***** Excerpt
Unit Testing for Scientific Code: pytest Strategies for Research Projects

Reading Time: 10 minutes

Unit testing is non-negotiable for trustworthy scientific software. Unlike commercial applications, research code often lacks formal testing, leading to irreproducible results and wasted effort. This guide covers pytest strategies specifically for scientific Python projects: handling numerical precision with pytest.approx, isolating external dependencies with mocking, using fixtures and parametrization efficiently, and integrating tests into continuous integration pipelines. You’ll learn when to use black-box validation against published results and how to design tests that survive code evolution without becoming brittle.

Why Unit Testing Matters in Research Software

Scientific software exists in a challenging space. It must be flexible enough to explore new hypotheses, yet reliable enough that published results can be reproduced months or years later. Unlike commercial software with clear specifications, research code often evolves alongside experiments, with requirements changing as new discoveries emerge.

The consequences of inadequate testing in research are severe:

Irreproducible results: Different researchers get different outputs from the same code
Silent bugs: Numerical errors that seem small individually compound into significant inaccuracies
Knowledge loss: When original developers leave, tests serve as executable documentation
Wasted effort: Debugging becomes a detective hunt instead of a systematic process

Unit testing addresses these problems by validating small, isolated components of your code. Each test verifies that a specific function or class behaves as expected given defined inputs. When tests pass consistently across environments, you have evidence that your code produces reliable results.

But testing scientific code presents unique challenges that standard software testing approaches don’t fully address.

Unique Challenges of Testing Scientific Code

Scientific and numerical code differs from typical business applications in several ways that affect testing strategy.

Numerical Precision and Floating-Point Errors

Floating-point arithmetic is inherently imprecise. Due to how computers represent decimal numbers, 0.1 + 0.2 is not exactly 0.3 in binary floating-point representation. In scientific simulations involving thousands or millions of operations, these tiny errors accumulate.
**********
***** Dataset
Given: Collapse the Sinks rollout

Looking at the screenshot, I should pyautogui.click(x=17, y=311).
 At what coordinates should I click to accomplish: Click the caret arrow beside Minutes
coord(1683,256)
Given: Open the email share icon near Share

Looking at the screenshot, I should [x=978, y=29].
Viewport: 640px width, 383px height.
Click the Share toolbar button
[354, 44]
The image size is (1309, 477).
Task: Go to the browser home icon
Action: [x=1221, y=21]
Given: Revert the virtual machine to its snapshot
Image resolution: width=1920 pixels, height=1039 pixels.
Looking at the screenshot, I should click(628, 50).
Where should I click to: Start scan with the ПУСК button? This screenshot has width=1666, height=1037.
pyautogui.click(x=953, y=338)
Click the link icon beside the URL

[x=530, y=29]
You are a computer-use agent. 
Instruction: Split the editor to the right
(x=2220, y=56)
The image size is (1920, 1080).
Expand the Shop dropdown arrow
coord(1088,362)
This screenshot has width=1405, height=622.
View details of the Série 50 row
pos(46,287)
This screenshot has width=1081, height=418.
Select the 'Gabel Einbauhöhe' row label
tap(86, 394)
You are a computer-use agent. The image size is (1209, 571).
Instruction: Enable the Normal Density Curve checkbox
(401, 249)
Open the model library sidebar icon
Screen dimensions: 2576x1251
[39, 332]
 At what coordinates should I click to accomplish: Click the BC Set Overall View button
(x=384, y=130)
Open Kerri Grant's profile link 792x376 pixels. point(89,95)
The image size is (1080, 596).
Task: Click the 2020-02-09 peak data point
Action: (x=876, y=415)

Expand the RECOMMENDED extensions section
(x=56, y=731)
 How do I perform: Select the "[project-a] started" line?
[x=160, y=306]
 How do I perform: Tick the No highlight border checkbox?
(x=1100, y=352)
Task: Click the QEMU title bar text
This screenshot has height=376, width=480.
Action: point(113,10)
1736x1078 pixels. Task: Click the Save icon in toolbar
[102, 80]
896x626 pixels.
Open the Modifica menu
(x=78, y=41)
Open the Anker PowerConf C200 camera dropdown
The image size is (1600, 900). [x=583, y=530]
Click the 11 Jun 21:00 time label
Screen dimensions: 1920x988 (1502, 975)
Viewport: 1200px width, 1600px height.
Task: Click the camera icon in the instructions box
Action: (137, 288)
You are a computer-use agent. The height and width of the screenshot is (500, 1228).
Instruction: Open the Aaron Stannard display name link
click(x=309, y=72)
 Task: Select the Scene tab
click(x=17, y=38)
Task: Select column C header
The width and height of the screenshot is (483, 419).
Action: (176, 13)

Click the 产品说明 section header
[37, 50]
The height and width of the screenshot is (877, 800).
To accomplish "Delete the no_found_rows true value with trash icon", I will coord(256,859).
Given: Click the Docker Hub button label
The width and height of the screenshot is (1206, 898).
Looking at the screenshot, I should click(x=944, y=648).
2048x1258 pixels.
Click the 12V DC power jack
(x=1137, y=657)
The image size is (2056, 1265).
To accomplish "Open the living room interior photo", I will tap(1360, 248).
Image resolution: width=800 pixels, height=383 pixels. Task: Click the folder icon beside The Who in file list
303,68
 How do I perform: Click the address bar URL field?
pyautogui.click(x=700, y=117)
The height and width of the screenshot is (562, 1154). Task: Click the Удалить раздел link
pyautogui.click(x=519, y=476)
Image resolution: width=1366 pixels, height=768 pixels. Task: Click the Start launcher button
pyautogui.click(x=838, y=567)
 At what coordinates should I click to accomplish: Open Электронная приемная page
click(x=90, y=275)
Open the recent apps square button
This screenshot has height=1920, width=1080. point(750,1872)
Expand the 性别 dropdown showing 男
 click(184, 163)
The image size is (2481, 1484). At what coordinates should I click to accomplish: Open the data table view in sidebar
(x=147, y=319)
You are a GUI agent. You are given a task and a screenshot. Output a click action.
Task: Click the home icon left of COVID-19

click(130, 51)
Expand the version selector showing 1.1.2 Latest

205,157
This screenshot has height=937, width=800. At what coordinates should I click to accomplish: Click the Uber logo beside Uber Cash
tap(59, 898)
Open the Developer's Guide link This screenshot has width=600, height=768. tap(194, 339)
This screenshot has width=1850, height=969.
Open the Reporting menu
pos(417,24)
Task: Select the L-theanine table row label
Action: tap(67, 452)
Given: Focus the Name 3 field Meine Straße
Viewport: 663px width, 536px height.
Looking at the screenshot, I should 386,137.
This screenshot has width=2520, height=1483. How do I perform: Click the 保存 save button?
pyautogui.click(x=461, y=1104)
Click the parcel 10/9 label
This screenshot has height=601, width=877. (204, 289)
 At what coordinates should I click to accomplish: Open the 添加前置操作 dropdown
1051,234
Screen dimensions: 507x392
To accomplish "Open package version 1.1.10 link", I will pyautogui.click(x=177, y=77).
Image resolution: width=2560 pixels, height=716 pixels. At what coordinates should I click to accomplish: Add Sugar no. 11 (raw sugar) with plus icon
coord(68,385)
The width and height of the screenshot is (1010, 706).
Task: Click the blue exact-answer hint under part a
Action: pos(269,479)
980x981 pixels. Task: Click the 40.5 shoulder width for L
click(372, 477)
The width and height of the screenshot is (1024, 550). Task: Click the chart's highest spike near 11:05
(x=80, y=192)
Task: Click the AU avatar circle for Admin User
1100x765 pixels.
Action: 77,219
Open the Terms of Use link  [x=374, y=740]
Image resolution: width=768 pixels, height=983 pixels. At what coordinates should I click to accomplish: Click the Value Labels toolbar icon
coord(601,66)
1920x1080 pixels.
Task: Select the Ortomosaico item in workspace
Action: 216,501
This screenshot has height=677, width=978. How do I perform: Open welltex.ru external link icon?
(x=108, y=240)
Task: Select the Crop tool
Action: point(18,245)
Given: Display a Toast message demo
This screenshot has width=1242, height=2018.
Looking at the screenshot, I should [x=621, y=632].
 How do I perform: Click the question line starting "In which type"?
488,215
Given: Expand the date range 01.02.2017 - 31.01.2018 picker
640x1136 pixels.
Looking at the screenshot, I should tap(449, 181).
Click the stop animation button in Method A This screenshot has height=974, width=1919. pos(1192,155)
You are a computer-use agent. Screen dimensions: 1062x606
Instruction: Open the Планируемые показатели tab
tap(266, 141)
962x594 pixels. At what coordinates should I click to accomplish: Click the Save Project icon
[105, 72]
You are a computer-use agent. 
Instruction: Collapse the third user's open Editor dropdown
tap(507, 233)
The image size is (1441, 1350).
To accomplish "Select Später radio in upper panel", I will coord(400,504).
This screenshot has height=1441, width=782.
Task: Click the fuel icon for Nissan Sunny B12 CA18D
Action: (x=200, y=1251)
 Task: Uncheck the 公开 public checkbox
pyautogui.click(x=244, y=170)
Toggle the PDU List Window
**********
What you should do:
Using the pytest guide, explain why tiny floating-point errors become a problem in scientific simulations. The rows play no part in this.

Output of the task:
Floating-point arithmetic is inherently imprecise because of how computers represent decimal numbers, so a sum like 0.1 + 0.2 is not exactly 0.3. Scientific simulations involve thousands or millions of operations, so these tiny errors accumulate.